- Ilnyk Location within Lviv Oblast
- Coordinates: 49°05′12″N 23°06′15″E﻿ / ﻿49.08667°N 23.10417°E
- Country: Ukraine
- Oblast: Lviv
- Raion: Sambir
- Area: 2.1 km^{2} (0.81 sq mi)
- Population: 1,593
- • Density: 760/km^{2} (2,000/sq mi)

= Ilnyk =

Ilnyk (Ільник, Ilnik) is a village (selo) in Sambir Raion, Lviv Oblast, in south-west Ukraine. It belongs to Turka urban hromada, one of the hromadas of Ukraine.

The village was established in the second half of the 15th century. A local Orthodox church was mentioned already in 1507.

==History==
Until 18 July 2020, Ilnyk belonged to Turka Raion. The raion was abolished in July 2020 as part of the administrative reform of Ukraine, which reduced the number of raions of Lviv Oblast to seven. The area of Turka Raion was merged into Sambir Raion.

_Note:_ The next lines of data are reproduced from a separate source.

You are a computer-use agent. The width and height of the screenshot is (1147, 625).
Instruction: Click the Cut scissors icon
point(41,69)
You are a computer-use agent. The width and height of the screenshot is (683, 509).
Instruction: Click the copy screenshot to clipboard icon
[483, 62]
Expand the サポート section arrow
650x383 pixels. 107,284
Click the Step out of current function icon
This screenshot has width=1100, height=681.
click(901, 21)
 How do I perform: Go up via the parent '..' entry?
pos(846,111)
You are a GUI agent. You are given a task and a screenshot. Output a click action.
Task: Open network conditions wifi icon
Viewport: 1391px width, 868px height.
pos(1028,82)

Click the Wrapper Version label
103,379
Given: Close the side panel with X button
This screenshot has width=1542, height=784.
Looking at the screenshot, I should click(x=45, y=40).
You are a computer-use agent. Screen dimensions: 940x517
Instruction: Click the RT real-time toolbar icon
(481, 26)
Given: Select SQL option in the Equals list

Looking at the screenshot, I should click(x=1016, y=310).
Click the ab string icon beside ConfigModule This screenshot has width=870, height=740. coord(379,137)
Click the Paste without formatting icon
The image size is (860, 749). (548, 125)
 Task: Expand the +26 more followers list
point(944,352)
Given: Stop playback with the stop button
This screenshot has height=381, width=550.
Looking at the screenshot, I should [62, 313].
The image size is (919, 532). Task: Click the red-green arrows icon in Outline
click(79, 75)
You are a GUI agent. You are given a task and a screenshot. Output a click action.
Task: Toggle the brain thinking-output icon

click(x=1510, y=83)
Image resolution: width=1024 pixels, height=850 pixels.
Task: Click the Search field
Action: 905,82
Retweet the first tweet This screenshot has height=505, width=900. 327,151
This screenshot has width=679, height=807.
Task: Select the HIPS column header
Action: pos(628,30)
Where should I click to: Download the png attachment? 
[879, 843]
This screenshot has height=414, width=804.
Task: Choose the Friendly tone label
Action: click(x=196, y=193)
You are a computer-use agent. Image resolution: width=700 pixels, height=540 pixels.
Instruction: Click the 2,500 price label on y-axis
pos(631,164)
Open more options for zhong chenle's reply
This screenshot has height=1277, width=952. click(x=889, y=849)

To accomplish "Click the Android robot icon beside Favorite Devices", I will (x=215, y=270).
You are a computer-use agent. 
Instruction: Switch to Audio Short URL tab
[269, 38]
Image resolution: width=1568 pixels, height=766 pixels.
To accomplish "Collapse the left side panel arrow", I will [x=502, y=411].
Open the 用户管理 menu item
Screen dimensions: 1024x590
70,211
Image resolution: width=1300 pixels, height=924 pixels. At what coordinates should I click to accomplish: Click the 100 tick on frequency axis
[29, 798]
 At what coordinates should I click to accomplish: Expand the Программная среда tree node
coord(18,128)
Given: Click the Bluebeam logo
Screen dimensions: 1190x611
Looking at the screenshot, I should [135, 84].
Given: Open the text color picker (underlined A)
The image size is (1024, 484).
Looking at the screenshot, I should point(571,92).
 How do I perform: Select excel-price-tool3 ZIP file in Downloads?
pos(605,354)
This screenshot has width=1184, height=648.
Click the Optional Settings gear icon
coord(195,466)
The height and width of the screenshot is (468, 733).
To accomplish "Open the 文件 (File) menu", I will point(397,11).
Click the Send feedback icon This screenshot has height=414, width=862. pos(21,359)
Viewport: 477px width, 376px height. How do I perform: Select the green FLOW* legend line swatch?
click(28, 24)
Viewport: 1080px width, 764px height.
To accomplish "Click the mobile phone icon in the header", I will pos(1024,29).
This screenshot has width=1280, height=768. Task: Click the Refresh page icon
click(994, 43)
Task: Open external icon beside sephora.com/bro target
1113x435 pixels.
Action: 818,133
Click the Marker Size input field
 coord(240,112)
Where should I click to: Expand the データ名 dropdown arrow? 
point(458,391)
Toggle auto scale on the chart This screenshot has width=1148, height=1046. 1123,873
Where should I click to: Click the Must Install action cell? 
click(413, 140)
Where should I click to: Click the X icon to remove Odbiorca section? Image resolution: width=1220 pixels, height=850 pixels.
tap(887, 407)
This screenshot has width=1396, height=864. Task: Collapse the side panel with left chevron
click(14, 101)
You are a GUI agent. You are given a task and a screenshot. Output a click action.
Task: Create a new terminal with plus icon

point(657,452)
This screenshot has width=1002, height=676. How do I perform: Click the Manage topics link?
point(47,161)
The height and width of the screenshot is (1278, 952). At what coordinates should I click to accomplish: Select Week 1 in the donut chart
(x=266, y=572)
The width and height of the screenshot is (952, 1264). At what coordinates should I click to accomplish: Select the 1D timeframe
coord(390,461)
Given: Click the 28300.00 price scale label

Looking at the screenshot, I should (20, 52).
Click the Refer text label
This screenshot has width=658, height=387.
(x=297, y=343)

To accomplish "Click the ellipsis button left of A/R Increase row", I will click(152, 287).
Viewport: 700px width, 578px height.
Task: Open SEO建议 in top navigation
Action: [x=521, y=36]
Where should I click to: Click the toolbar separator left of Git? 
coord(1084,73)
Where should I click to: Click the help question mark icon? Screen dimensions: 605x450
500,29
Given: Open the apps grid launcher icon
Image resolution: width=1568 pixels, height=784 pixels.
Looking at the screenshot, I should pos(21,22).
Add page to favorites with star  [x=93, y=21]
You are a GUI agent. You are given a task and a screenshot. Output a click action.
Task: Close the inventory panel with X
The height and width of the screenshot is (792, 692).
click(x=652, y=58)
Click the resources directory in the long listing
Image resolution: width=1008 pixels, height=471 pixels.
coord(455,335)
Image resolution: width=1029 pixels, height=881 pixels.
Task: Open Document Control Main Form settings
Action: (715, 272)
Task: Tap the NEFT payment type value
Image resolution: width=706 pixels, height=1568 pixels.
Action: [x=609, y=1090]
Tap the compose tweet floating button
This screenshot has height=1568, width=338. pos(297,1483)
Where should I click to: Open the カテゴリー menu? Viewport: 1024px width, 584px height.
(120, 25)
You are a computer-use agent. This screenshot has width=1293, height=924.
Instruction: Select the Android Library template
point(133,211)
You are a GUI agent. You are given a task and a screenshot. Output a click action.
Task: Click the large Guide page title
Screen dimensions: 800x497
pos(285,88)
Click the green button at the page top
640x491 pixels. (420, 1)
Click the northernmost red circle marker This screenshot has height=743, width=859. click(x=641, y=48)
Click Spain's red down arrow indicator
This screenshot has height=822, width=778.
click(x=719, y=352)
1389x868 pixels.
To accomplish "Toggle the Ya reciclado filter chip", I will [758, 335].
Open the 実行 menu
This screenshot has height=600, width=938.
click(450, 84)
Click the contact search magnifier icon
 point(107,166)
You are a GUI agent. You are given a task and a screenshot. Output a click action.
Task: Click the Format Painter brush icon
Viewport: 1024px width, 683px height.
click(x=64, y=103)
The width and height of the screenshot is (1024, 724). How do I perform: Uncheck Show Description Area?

=== The Jewish community ===
A Jewish community of 40 families lived in the village. In the summer of 1942, all the Jews from Ilnyk were forced to relocate to Turka, where they were deported in August and October to Belzec. Only a few individuals were allowed to remain in the village. In December 1942, they too were transferred to Turka and later to the Sambor ghetto, where they perished along with the rest of the community. Small groups of Ilnik Jews wandered through the surrounding forests and built bunkers to hide. Some were handed over by the peasants to the Germans and murdered. In the summer of 1943, survivors hiding in the forests, including the remnants of the Ilnik community, organized into larger groups. These groups sometimes used force to obtain food from the nearby villages. Some of them were also armed. Towards the winter of 1943-1944, two large and well-equipped bunkers were built, in which about 60 Jews were concentrated. The Germans followed in the footsteps of these bunkers, and after a battle in which the Jews also returned fire, most of them, including a number of Ilnik Jews, were killed.